Es muy emocionante y mantiene el interés desde el principio hasta el final, que no por previsto resulta muy apropiado. Dejando al margen que los humanos nunca hemos tenido, ni tenemos, rabo, quizá en los juegos de la playstation sí, pero serán humanos de otra dimensión o de otra galaxia, es muy importante el mensaje: los mejores se tienen que sacrificar por las mayorías. Hace mucho tiempo alguien comentó que las estatuas las levantan los hombres prácticos a los héroes. Algunos creemos que si todos ponemos un poco de nuestra parte, los héroes no necesitan morir en la batalla, sino de viejos en sus camas.

Javi dijo...

Muchas gracias por el comentario.
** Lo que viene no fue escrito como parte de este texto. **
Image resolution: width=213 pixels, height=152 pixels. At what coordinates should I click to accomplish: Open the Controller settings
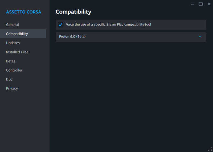tap(14, 70)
Estoy de acuerdo en lo de los rabos, jejeje (supongo que es por la foto, ¿verdad?

En cuanto al mensaje que contiene el micro, creo que he intentado que en él esta gente más práctica o esta mayoría, también se moje cuando se necesita que lo haga, eso sí, necesitan ser espoleados un poco para ponerse en marcha.

Al final, si nos lo proponemos, podemos seguir adelante siempre, pase lo que pase.

Un saludo y gracias por el comentario y la lectura del texto.